Although, bottomline is that people are able to be happy and find a safe haven in K-pop by escaping their own harsh realities with an enjoyable distraction. This healing nature of the relationship of K-pop idols and fans is what makes it so close to their hearts, even for idols, who adore their fans and are always grateful.

However these flower like fans can show their fans really quickly. With many of them called obsessive or over sensitive as they go to lengths to protect their faves from even jokes or criticism. Not to mention, how a few fans even turn to stalking them and going to lengths of privacy invasion to even get a glimpse of these idols.

Often dubbed as a Sasaeng fan who is an obsessive fan who stalks, or engages in other behaviour constituting an invasion of the privacy of a Korean idol or other public figure, to the point where they might even harm them or commit crimes.

Why are some fans so obsessed or sensitive? Many have conjectured that some fans may act like this as they grow extremely attached to these idols as they use them as escape from their own harsh realities or even mental health issues. Although, this is just a general conjecture and for a specific type of fans as we cannot generalise them all.  

How the Korean Wave is challenging America’s pop culture 

USA and American pop culture have always reigned as the global face of what defines mainstream pop culture and media, whether that is movies, music or celebrities. However, with the rising popularity of K-pop and K-dramas and now even movies with the global recognition of Bong Joonho’s Parasite, that might not be the case anymore.

South Korea is the next big candidate in the race of having the largest soft power after the United States. K-pop has even broken into western media with BTS appearing on Jimmy Fallon, Ellen and performing and selling out the Wembley stadium. Blackpink has also gained a humongous following internationally. Popular groups like NCT, Got7, EXO and MonstaX have broken into the mainstream. 

This K-pop wave has also redefined the image of Asia in western society. Combatting racism and toppling Asian stereotypes, K-pop has contributed more than we might think. With mainstream pop culture’s stereotypical, limited and mocking representation of Asia. K-pop and Korean media challenges this with its actuality. The rise of Hallyu and its enormity have made it hard to ignore for western media and set a new image for Asia. 

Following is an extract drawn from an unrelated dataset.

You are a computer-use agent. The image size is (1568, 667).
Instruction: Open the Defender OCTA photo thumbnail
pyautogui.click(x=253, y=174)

K-pop and its Cultural Impact 

People always say that love makes a person better, and that is no different for K-pop. The positive impact that has been brought upon with K-pop is astronomical. Stories of fans spending thousands on K-pop merchandise, concert tickets and fanmeets are familiar to many. K-pop idols have a humongous influence, to the point where the chapstick they end up using in livestreams sells out in mere minutes and they have learnt to use this influence for a greater good.

Fans often donate in the name of their favourite groups and ‘Fan Rice’ culture is very popular in Korea, where they donate huge amounts of rice to charities to celebrate their idols. In 2012 marked the 20th debut anniversary of Seo Taiji and Boys. That year, the group’s fan club, Taiji Mania, raised nearly 39 million won ($35,000) for a donation to the World Land Trust in honor of the anniversary.

The money went toward the creation of “Seo Taiji Forest,” a five-hectare section in Brazil’s Guapi Assu rainforest, this has become a legendary story in the K-pop fandom. Listing these instances of generosity of the fandom might take an entire day, however in recent times, mega boyband BTS fans, who are called ARMY, raised just over $1 million from nearly 35,000 donors for the Black Lives Matter movement, in response to BTS had jointly donated $1 million to the ongoing anti-racism movement in the U.S. and beyond triggered by the recent outcry at George Floyd’s death. Indian BTS fans even raised more than ₹5 lakhs for Assam flood relief.  

K-pop and its popularity worldwide presents itself as an example of a successful government initiative for the betterment of their country. Coincidentally enough, this concept was also presented as ‘Make in Korea’, however, their success became ten fold more than that of ours.